Édito

Impôts de chagrin

Impôts de chagrin
Le moteur de la rébellion des gilets jaunes, comme souvent dans l’histoire sociale, s’alimente à l’injustice fiscale. Keystone
France

Emmanuel Macron a-t-il réussi à calmer la fronde? Ou ne bénéficie-t-il que d’une accalmie du fait de la répression et de l’approche des fêtes? A défaut de réelle inflexion, le président français ne lésine pas, depuis une dizaine de jours, sur les annonces pour démobiliser les gilets jaunes. Il y avait urgence: la lutte initiée contre la hausse du gasoil commençait à se propager dangereusement aux autres – nombreux – secteurs victimes de la politique de classe du patron de l’Elysée.

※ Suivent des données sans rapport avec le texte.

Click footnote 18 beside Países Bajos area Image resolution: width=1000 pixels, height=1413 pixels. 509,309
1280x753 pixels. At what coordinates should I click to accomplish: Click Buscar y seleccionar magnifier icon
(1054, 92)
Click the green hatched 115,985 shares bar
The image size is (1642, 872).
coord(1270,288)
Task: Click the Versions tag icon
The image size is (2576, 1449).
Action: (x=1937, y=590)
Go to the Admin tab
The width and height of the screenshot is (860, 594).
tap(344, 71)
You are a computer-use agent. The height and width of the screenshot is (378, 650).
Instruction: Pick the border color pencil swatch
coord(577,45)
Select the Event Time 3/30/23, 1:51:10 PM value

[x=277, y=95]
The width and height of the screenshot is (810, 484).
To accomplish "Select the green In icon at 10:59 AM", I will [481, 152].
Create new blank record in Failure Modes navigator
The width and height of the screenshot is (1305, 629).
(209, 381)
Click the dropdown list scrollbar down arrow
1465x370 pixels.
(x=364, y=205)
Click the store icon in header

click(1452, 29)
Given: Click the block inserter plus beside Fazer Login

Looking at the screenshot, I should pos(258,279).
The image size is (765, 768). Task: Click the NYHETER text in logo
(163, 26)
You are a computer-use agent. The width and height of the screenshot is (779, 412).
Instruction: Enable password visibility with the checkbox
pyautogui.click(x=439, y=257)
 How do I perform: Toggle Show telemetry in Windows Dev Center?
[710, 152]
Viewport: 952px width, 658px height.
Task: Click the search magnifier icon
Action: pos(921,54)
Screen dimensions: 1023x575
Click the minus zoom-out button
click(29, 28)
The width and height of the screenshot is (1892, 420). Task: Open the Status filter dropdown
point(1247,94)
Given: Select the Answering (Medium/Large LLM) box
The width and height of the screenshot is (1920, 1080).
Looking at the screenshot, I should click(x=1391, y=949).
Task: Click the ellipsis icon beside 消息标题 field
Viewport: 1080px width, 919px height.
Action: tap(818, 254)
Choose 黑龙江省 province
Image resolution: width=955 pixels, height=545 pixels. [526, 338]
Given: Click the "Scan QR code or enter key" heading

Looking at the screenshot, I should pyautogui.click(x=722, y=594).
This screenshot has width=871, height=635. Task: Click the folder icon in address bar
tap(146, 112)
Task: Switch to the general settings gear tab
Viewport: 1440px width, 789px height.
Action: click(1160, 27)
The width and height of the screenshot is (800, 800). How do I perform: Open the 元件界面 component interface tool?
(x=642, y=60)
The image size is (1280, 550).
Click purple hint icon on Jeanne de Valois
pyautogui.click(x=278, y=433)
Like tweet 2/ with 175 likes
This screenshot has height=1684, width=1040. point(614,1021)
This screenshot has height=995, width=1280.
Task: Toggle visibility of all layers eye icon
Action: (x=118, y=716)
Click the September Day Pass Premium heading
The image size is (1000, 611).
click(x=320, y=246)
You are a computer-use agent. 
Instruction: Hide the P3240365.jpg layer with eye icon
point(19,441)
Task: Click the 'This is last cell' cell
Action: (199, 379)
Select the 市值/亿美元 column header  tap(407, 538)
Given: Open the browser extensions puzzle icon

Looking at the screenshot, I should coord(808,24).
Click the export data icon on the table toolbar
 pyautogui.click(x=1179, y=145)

Il faut dire que le premier contre-feu allumé par M. Macron le 10 décembre avait de quoi laisser perplexe. Son smic augmenté à la poudre de perlimpinpin cachait mal l’arnaque qui consiste à faire financer un coup de pouce immédiat aux travailleurs par de la dette et une baisse du revenu socialisé. Au mieux, on parlera de tour de passe-passe; plus justement, on y verra l’assurance d’un démantèlement futur de l’Etat et des assurances sociales en faillite.

Or, quoi qu’on pense de cette révolte plurielle, parfois réactionnaire mais aussi capable de générosité, le mouvement des gilets jaunes n’exprime pas un rejet de l’Etat – n’en déplaise aux néolibéraux et à Donald Trump – mais bien le refus de son instrumentalisation par les dominants. Le moteur de cette rébellion, comme souvent dans l’histoire sociale, s’alimente à l’injustice fiscale, ce sentiment d’être mis à contribution pour épargner de plus riches et puissants.

Injuste par essence, car reposant principalement sur l’imposition indirecte (60% des revenus de l’Etat) plutôt que sur des prélèvements progressifs, la fiscalité française aggrave son cas d’année en année: suppression de l’impôt sur la fortune, baisse des impôts sur les bénéfices des sociétés et sur le revenu, passage à la flat tax sur les gains en capitaux, décentralisation, explosion de l’évasion fiscale, banalisation de l’optimisation agressive. A lui seul, le gouvernement de M. Macron a fait cadeau de quelque 5 milliards d’euros annuels aux plus fortunés. Selon un calcul de Capital.fr, «fin 2019, les 2% de Français les plus aisés devraient avoir capté 42% des gains générés par la politique macronienne!»

Dernier coup en date: le quasi-démantèlement de l’«exit tax», naguère concoctée par Nicolas Sarkozy (!), qui privera le pays non seulement d’un instrument de dissuasion face à l’exode fiscal mais aussi de centaines de millions d’euros de recettes directes. Probablement davantage que ce que rapportera l’encore nébuleuse taxation des entreprises numériques, type Google ou Facebook, annoncée bruyamment lundi par Bercy.

Et le phénomène dépasse largement la France, les données de l’OCDE 1>Statistiques des recettes publiques et Tax Policy Reforms. montrant une tendance globale à la hausse des taxes et à la baisse ou à la stagnation des impôts. Du coup, plutôt qu’à l’extinction de l’incendie français, on pariera sur sa prochaine propagation à d’autres pays.